EXHIBIT 99.5
ADVISORY AGREEMENT
ADVISORY AGREEMENT made as of the 29th day of August, 1989, as restated
July 1, 1992, by and between XXXX XXXXXXX ADVISERS, INC. (successor to FREEDOM
CAPITAL MANAGEMENT CORPORATION), a corporation organized under the laws of
Delaware having its principal place of business in Boston, Massachusetts (the
"Adviser"), and FREEDOM INVESTMENT TRUST III, a Massachusetts business trust
having its principal place of business in Boston, Massachusetts (the "Trust").
WHEREAS, the Trust is engaged in business as an open-end diversified
management investment company and is registered as such under the Investment
Company Act of 1940, as amended (the "1940 Act"); and
WHEREAS, the Adviser is engaged principally in the business of
rendering investment management services and is registered as an investment
adviser under the Investment Advisers Act of 1940, as amended; and
WHEREAS, the Trust is authorized to issue shares of beneficial interest
in separate series with each such series representing interests in a separate
portfolio of securities and other assets; and
WHEREAS, the Trust intends initially to offer shares in one series, the
Freedom Environmental Fund, such series (the "Initial Fund"), together with all
other series subsequently established by the Trust with respect to which the
Adviser renders management and investment advisory services pursuant to the
terms of this Agreement, being herein collectively referred to as the "Funds"
and individually as a "Fund."
NOW, THEREFORE, WITNESSETH: That it is hereby agreed between the
parties hereto as follows:
1. APPOINTMENT OF ADVISER.
(a) Initial Fund. The Trust hereby appoints the Adviser to act as
manager and investment adviser to the Initial Fund for the period and on the
terms herein set forth. The Adviser accepts such appointment and agrees to
render the services herein set forth, for the compensation herein provided.
(b) Additional Funds.
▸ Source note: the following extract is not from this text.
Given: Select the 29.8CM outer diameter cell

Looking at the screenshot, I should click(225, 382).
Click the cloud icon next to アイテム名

In the event that the Trust establishes one or
more series of shares other than the Initial Fund with respect to which it
desires to retain the Adviser to render management and investment advisory
services hereunder, it shall so notify the Adviser in writing, indicating the
advisory fee to be payable with respect to the additional series of shares. If
the Adviser is willing to render such services, it shall so notify the Trust in
writing, whereupon such series of shares shall become a Fund hereunder.
2. DUTIES OF ADVISER.
The Adviser, at its own expense, shall furnish the following services
and facilities to the Trust:
(a) Investment Program. The Adviser shall (i) furnish continuously an
investment program for each Fund, (ii) determine (subject to the overall
supervision and review of the Board of Trustees of the Trust) what investments
shall be purchased, held, sold or exchanged by each Fund and what portion, if
any, of the assets of each Fund shall be held uninvested, and (iii) make changes
on behalf of the Trust in the investments of each Fund. The Adviser shall also
manage, supervise and conduct the other affairs and businesses of the Trust and
each Fund thereof and matters incidental thereto, subject always to the control
of the Board of Trustees of the Trust and to the provisions of the Master Trust
Agreement and By-Laws of the Trust, as amended, and the 1940 Act.
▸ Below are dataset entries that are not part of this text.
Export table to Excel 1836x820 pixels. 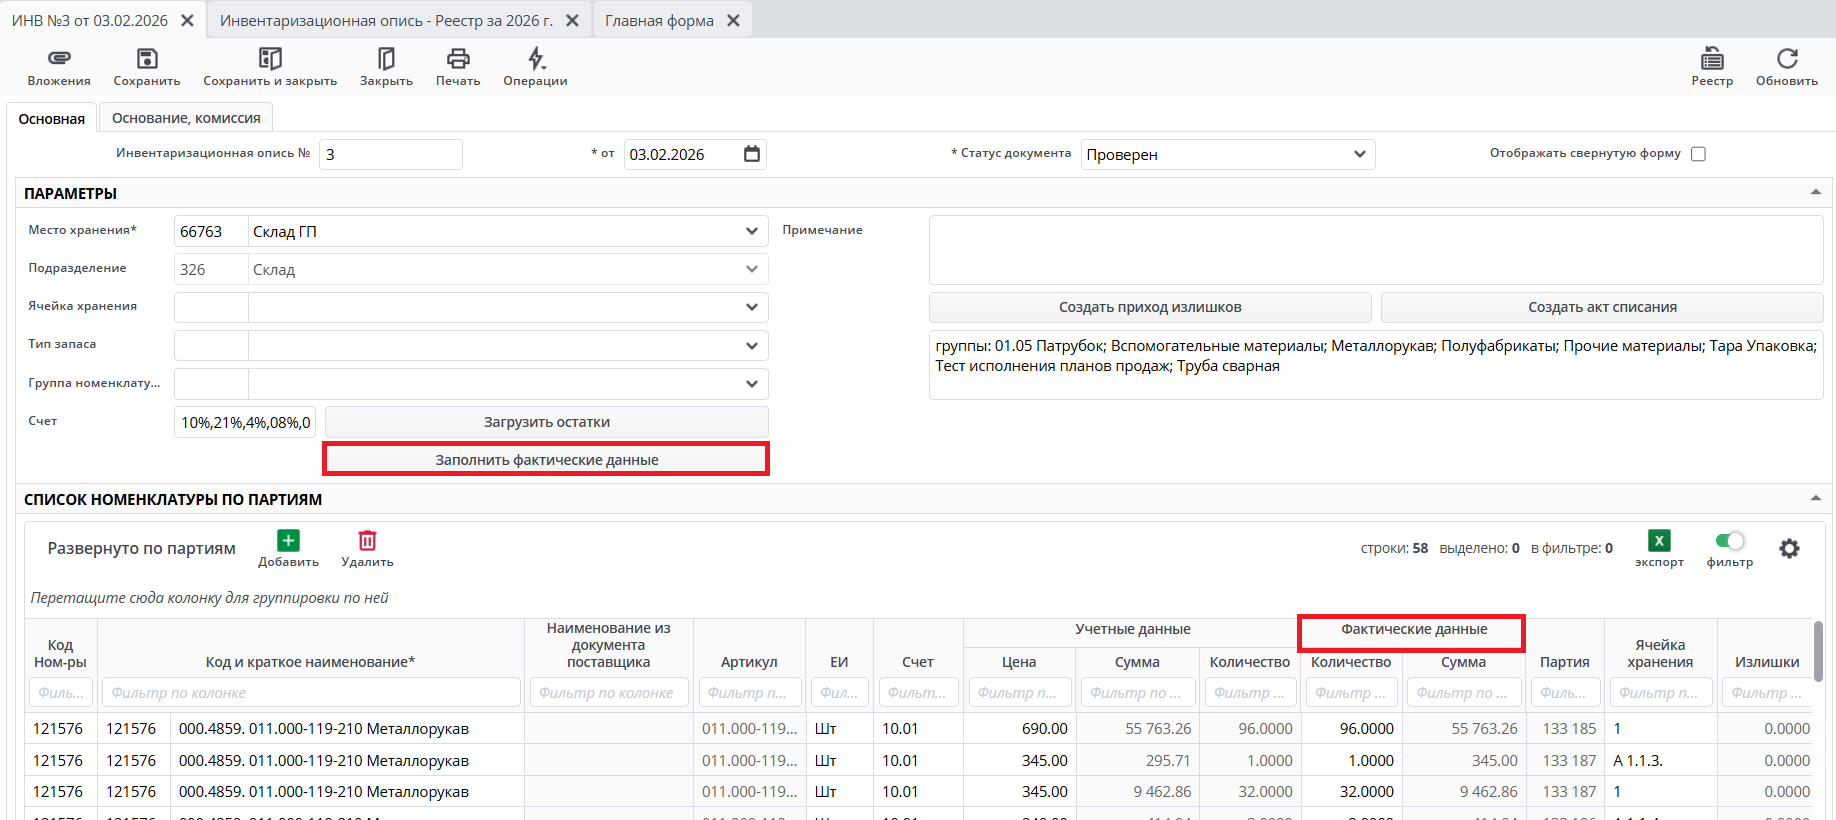(x=1659, y=541)
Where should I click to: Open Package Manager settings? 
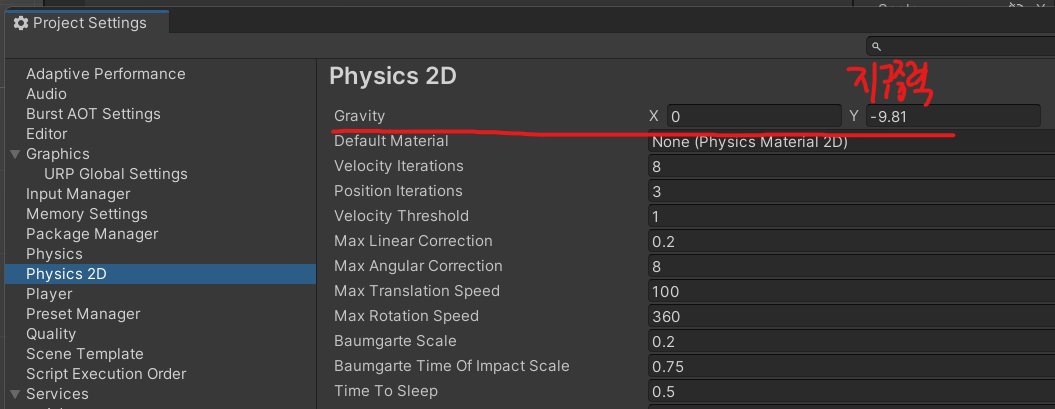coord(92,234)
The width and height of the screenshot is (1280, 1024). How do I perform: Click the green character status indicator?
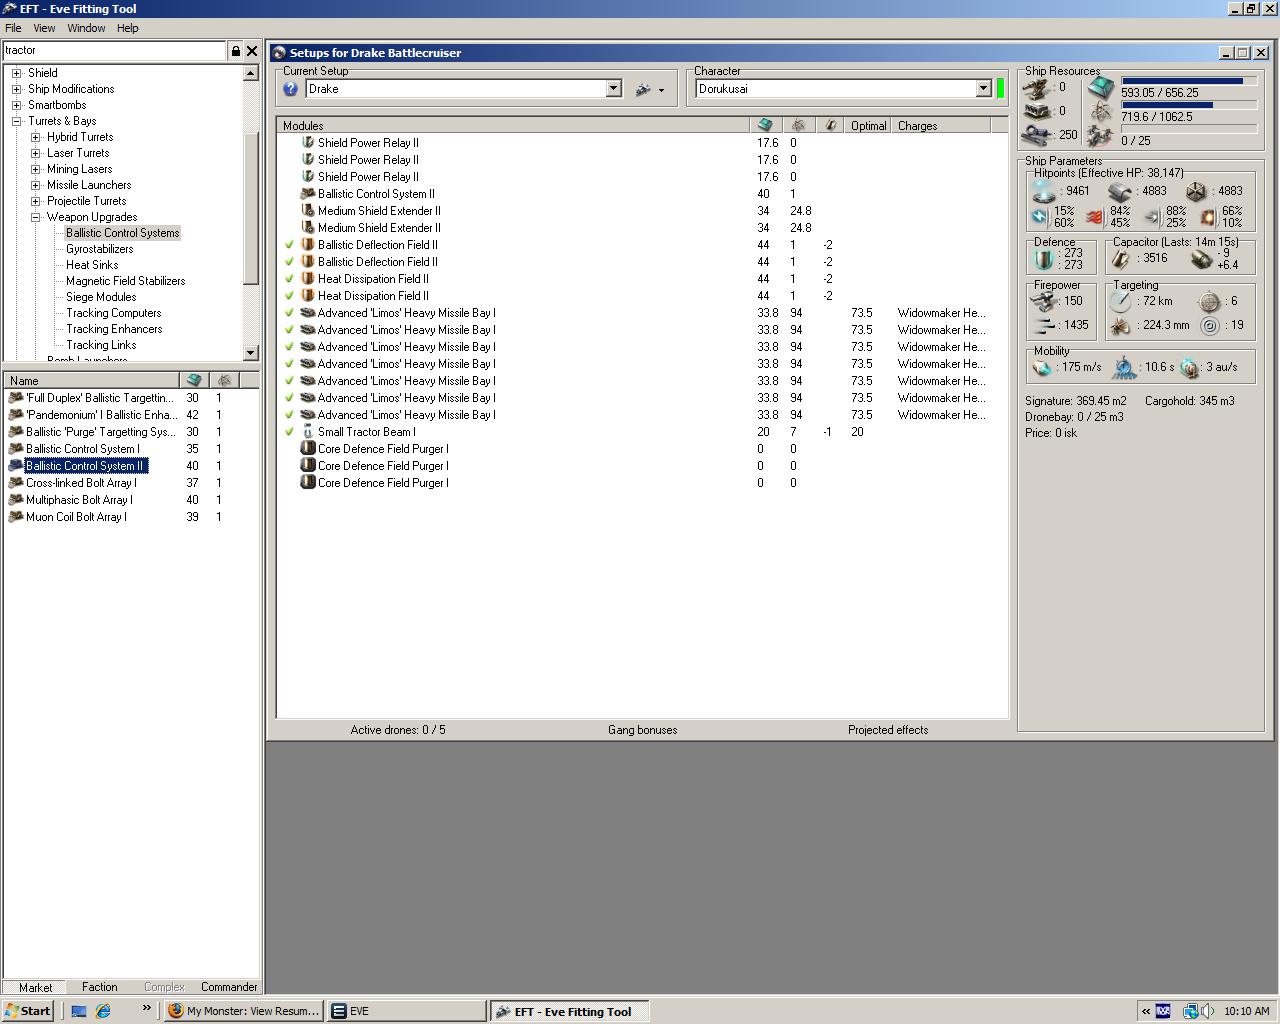(x=1000, y=89)
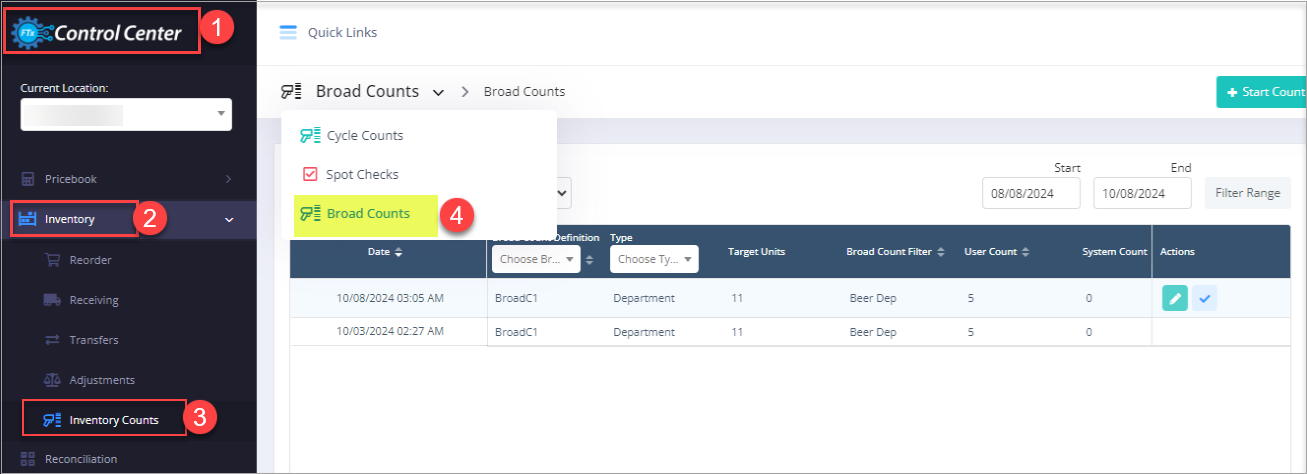Click the Control Center logo
This screenshot has width=1307, height=474.
pyautogui.click(x=98, y=33)
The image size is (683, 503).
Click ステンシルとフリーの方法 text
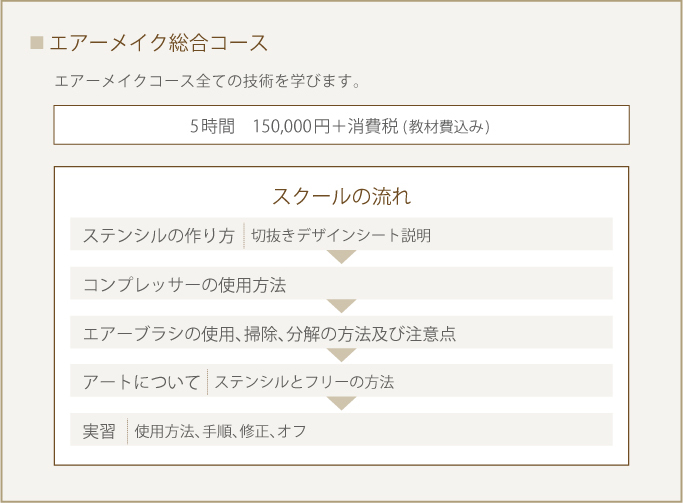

(b) Regulatory Reports. The Adviser shall furnish to the Trust
necessary assistance in:
(i) the preparation of all reports now or hereafter required
by federal or other laws; and
(ii) the preparation of prospectuses, registration statements
and amendments thereto that may be required by federal or
other laws or by the rules or regulations of any duly
authorized commission or administrative body.
(c) Office Space and Facilities. The Adviser shall furnish the Trust
office space in the offices of the Adviser, or in such other place or places as
may be agreed upon from time to time, and all necessary office facilities,
simple business equipment, supplies, utilities, and telephone service.
(d) Services of Personnel. The Adviser shall provide all necessary
executive and administrative personnel for managing the affairs of the Trust,
including personnel to perform clerical, bookkeeping, accounting and other
office functions. These services are exclusive of bookkeeping and accounting
services of any dividend disbursing agent, transfer agent, registrar or
custodian. The Adviser shall compensate all personnel, officers and Trustees of
the Trust if such persons are also employees of the Adviser or its affiliates.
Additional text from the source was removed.